*Problem details*: Pull out every row below that contains the string "dropdown", treating uppercase and lowercase as different.
====== Excerpted records ======
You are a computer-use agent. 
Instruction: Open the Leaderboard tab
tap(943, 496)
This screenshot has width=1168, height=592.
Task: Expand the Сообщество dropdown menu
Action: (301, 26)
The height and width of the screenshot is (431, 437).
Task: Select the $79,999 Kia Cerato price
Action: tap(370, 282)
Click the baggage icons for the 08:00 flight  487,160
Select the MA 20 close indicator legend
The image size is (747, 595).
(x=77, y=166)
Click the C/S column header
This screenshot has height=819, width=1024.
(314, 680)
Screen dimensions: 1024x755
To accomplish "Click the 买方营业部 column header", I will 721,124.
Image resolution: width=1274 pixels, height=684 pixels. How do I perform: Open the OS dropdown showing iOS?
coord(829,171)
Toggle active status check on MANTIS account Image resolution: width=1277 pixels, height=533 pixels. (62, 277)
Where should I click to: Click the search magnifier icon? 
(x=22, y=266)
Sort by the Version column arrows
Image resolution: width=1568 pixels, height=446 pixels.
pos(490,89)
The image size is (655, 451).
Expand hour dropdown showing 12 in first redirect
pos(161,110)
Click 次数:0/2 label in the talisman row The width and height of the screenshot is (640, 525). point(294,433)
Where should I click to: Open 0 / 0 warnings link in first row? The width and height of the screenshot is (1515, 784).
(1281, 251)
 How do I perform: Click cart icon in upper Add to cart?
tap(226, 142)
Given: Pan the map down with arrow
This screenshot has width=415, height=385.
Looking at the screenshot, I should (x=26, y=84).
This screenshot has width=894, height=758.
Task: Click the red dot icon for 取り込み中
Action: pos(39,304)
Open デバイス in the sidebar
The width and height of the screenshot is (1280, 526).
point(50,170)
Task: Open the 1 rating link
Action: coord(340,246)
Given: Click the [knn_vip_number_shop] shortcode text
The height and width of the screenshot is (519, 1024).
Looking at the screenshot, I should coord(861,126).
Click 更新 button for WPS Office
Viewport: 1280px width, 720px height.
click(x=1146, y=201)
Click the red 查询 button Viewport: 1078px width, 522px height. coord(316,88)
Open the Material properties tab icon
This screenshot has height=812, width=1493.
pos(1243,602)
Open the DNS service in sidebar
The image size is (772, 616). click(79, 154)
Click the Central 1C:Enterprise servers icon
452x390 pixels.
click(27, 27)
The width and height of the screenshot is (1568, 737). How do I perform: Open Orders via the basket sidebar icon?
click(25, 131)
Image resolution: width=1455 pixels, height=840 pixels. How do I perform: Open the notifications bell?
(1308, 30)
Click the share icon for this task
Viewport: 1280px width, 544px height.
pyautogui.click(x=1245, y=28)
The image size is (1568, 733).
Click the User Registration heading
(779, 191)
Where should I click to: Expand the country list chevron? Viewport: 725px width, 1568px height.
======
*Response to the task*:
Task: Expand the Сообщество dropdown menu
Image resolution: width=1274 pixels, height=684 pixels. How do I perform: Open the OS dropdown showing iOS?
Expand hour dropdown showing 12 in first redirect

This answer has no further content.